Supplied records section start

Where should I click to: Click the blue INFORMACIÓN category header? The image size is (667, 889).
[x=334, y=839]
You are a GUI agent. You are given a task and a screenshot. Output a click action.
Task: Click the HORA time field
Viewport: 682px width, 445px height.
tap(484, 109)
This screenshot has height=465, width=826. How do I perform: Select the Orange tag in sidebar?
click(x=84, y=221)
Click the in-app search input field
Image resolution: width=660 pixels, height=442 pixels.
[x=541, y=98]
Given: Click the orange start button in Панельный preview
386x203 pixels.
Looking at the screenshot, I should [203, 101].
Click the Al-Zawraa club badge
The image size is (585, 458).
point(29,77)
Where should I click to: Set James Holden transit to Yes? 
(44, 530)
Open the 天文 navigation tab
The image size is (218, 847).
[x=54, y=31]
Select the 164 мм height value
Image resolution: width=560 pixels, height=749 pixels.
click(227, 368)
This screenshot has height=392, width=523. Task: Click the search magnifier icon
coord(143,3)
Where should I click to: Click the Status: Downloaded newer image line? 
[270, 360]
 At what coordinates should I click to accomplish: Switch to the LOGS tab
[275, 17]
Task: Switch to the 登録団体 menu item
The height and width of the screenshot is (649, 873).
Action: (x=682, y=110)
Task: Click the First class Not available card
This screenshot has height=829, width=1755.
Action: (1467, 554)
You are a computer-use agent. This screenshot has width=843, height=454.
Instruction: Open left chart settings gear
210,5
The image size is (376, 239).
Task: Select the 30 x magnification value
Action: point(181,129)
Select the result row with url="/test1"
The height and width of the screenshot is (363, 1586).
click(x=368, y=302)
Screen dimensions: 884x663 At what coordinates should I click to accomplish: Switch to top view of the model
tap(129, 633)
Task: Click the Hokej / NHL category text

Supplied records section end

Using the data above, reproduce exactly the lines between those holding "Viewport: 682px width, 445px height." and "Given: Click the", inclusive, and no others.

### [Written response]
Viewport: 682px width, 445px height.
tap(484, 109)
This screenshot has height=465, width=826. How do I perform: Select the Orange tag in sidebar?
click(x=84, y=221)
Click the in-app search input field
Image resolution: width=660 pixels, height=442 pixels.
[x=541, y=98]
Given: Click the orange start button in Панельный preview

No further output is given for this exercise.